=== Source material ===
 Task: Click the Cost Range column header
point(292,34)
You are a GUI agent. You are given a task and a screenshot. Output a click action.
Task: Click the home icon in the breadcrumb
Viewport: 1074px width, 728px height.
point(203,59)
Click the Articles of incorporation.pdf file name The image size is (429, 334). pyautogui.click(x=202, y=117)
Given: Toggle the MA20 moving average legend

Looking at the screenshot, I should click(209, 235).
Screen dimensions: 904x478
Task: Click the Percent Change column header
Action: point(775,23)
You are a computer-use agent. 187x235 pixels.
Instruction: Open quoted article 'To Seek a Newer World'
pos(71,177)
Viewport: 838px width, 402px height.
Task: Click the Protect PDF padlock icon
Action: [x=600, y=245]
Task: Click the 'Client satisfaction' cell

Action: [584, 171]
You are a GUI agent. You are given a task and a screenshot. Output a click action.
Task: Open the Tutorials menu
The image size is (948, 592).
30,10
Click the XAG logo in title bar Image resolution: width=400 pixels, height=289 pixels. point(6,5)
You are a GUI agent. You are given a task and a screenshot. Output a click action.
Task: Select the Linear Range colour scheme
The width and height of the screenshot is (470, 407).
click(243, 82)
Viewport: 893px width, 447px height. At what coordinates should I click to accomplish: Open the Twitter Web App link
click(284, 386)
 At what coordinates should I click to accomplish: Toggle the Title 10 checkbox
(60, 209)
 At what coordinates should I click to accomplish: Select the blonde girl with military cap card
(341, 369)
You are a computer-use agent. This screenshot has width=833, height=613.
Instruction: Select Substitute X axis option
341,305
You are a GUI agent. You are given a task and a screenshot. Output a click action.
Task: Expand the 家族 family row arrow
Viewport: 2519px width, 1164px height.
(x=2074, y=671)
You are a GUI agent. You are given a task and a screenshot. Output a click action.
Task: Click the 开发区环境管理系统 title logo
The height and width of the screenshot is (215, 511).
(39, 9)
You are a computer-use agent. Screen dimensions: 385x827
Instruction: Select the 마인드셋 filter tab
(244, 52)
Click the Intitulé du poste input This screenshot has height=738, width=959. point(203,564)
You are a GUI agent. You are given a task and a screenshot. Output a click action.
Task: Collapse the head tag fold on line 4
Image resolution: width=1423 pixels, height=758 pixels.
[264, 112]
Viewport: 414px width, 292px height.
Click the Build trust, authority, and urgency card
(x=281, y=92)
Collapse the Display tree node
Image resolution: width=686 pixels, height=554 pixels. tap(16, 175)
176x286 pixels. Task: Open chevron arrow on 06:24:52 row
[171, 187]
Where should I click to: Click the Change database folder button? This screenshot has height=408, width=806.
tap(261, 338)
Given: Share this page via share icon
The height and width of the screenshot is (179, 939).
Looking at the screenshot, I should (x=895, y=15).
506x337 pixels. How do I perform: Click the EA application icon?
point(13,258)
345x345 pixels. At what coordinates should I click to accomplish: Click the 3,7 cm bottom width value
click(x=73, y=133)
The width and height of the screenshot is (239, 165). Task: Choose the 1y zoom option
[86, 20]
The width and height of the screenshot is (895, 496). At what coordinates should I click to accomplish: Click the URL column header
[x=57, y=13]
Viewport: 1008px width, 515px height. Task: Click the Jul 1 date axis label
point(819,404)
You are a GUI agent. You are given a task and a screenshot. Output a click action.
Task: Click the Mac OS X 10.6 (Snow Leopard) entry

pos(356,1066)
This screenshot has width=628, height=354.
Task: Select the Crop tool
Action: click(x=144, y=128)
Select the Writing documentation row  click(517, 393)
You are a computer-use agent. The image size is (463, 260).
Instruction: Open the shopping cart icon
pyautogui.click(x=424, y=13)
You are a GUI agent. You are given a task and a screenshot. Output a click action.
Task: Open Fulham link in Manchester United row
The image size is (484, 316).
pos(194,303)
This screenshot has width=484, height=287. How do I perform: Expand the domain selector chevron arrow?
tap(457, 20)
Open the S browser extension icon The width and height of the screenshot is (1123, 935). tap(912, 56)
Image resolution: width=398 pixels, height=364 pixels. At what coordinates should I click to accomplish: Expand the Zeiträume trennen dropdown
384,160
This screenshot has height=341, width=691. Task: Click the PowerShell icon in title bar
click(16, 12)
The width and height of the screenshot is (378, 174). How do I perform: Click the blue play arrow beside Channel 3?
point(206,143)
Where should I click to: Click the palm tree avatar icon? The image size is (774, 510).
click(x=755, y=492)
===
What is required
Copy exactly the line that contains "Open the S browser" and every line after it, up to and including the last line of the records.

Written answer
Open the S browser extension icon The width and height of the screenshot is (1123, 935). tap(912, 56)
Image resolution: width=398 pixels, height=364 pixels. At what coordinates should I click to accomplish: Expand the Zeiträume trennen dropdown
384,160
This screenshot has height=341, width=691. Task: Click the PowerShell icon in title bar
click(16, 12)
The width and height of the screenshot is (378, 174). How do I perform: Click the blue play arrow beside Channel 3?
point(206,143)
Where should I click to: Click the palm tree avatar icon? The image size is (774, 510).
click(x=755, y=492)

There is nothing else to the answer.